Former President Olusegun Obasanjo said
on Thursday that he could reach out to the more than 200 schoolgirls
abducted by Boko Haram insurgents, but regretted that the Federal
Government had yet to give him the green light to act.
Obasanjo, in an interview on the Hausa service of the British Broadcasting Corporation monitored in Kaduna, however, did not say if he had made formal request to the government to intervene.
“I have ways of reaching them(Boko Haram) but I have not been given the go ahead,” he added.
The former President however expressed
fear that some of the schoolgirls may never return home but added that
the insurgents might free those found to be pregnant or have given
birth.
“I believe that some of them will never
return.

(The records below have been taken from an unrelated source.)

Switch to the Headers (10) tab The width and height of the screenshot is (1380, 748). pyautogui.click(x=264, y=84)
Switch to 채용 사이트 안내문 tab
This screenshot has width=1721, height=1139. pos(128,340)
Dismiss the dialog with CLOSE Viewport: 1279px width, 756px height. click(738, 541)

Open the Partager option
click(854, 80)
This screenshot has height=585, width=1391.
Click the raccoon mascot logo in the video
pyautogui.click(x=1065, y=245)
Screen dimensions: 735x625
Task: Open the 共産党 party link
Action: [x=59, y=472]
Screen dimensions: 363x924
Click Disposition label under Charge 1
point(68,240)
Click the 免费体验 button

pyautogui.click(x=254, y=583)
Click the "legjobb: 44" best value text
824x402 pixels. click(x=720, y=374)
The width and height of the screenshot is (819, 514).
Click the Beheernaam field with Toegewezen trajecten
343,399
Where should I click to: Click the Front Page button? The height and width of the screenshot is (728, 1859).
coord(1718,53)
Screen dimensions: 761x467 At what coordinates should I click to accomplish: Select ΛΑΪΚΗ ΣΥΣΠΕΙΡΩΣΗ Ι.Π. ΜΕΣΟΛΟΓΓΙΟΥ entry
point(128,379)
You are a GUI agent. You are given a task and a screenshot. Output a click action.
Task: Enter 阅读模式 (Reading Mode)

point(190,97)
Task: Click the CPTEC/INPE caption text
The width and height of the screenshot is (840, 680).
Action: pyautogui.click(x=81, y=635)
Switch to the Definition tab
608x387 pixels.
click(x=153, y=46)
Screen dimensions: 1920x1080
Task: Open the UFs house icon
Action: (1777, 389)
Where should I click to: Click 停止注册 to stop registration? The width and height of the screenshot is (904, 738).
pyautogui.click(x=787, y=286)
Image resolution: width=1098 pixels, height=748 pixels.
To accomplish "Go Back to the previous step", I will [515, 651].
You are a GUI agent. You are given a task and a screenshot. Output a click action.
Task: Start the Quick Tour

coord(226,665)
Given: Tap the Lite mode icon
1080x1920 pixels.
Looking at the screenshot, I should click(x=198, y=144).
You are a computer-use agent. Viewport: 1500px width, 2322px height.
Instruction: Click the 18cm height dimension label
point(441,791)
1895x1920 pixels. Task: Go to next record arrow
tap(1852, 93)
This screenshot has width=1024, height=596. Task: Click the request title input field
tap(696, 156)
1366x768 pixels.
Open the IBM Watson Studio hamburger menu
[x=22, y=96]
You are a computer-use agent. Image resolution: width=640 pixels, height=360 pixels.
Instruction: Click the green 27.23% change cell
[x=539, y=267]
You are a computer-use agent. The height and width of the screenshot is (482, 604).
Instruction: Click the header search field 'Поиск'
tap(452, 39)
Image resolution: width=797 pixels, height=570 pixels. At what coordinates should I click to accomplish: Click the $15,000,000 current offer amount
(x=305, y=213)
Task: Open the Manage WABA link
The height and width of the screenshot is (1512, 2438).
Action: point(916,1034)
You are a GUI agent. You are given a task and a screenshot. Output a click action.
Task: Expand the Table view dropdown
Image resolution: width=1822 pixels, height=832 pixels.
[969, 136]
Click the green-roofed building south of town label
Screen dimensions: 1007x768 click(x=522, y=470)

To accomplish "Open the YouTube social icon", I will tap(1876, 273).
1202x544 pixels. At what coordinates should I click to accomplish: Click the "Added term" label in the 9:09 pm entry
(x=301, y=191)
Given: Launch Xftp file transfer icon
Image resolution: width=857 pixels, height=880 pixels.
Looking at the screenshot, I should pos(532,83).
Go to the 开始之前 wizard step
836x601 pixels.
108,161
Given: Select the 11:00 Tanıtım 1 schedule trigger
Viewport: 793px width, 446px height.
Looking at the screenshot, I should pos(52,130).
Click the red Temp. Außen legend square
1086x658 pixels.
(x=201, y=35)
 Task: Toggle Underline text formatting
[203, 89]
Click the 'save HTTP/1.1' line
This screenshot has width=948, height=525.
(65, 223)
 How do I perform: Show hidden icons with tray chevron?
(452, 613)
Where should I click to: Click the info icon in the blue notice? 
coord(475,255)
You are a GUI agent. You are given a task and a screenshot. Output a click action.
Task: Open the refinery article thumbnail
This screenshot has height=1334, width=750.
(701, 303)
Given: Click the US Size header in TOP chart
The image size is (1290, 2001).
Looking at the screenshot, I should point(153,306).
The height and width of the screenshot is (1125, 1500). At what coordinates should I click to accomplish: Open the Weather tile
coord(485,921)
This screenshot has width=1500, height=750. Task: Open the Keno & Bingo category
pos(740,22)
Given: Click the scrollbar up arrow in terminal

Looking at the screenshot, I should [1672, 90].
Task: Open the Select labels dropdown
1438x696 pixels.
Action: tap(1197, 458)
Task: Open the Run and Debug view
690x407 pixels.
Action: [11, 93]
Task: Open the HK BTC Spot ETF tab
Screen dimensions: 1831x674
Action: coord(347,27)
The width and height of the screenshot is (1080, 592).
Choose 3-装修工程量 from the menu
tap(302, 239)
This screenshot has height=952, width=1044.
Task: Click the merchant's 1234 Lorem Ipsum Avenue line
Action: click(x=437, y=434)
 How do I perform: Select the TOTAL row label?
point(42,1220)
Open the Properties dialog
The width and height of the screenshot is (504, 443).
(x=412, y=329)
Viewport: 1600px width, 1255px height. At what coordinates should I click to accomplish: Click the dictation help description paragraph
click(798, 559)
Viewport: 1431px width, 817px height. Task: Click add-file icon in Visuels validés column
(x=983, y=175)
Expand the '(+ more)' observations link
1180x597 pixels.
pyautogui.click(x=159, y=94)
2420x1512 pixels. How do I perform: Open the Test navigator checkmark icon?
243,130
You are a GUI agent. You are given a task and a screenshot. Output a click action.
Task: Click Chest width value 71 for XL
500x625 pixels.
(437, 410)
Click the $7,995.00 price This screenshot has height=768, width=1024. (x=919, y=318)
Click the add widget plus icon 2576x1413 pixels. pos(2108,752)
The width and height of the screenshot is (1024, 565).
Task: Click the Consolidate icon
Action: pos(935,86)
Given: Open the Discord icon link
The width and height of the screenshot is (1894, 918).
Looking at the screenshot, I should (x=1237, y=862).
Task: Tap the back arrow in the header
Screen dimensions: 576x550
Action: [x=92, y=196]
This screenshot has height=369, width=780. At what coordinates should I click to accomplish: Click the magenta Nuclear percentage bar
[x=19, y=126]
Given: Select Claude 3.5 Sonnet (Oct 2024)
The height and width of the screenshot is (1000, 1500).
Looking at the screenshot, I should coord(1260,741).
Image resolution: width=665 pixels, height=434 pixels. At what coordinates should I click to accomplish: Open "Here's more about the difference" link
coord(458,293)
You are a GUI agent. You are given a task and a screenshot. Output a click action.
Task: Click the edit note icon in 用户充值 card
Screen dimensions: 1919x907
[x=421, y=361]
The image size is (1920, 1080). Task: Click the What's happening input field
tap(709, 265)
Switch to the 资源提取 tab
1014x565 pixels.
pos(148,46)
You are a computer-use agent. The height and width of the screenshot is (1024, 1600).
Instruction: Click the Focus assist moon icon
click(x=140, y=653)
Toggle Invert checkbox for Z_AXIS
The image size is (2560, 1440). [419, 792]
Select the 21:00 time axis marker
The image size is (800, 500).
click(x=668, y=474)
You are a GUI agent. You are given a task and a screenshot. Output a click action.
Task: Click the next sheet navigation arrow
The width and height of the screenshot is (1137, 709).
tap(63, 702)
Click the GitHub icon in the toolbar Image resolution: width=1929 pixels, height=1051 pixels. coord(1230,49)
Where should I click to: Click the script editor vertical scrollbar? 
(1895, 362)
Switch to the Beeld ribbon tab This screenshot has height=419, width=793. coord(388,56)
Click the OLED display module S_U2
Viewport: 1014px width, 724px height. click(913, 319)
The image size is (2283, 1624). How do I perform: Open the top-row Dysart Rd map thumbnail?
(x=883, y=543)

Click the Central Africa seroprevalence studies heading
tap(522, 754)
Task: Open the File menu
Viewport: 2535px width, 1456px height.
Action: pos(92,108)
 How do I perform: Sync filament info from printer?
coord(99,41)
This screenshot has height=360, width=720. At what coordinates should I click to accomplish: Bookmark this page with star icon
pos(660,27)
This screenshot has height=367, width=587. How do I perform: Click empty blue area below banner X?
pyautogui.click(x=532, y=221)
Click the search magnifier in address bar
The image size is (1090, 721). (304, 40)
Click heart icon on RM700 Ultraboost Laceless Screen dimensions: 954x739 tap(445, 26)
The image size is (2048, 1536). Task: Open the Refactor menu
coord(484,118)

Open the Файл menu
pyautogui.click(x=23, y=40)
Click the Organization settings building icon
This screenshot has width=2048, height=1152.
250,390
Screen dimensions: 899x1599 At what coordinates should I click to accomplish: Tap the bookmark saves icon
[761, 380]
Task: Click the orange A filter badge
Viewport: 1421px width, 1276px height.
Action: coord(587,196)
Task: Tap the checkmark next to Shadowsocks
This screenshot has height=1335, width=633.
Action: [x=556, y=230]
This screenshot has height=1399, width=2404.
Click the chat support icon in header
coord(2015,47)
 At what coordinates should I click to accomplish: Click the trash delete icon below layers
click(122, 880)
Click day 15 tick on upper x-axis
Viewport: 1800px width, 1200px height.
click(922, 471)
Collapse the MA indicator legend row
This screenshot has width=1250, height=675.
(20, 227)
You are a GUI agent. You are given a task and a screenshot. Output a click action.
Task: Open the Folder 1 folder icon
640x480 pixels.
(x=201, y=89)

We will still be hearing about them many years from now, some
will give birth to children of the Boko Haram members, but if they
cannot take care of them in the forest, they may release them.”
Obasanjo had previously tried to
negotiate with the insurgents, especially in September 2011 after
members of the sect bombed the United Nations headquarters in Abuja.
He flew to Maiduguri, Borno State
where he met with relatives of the Boko Haram founder, Mohammed Yusuf,
who the police had illegally killed in their custody in 2009.
Obasanjo spoke on the heels of a Ministerial Meeting on Security in Northern Nigeria holding in London.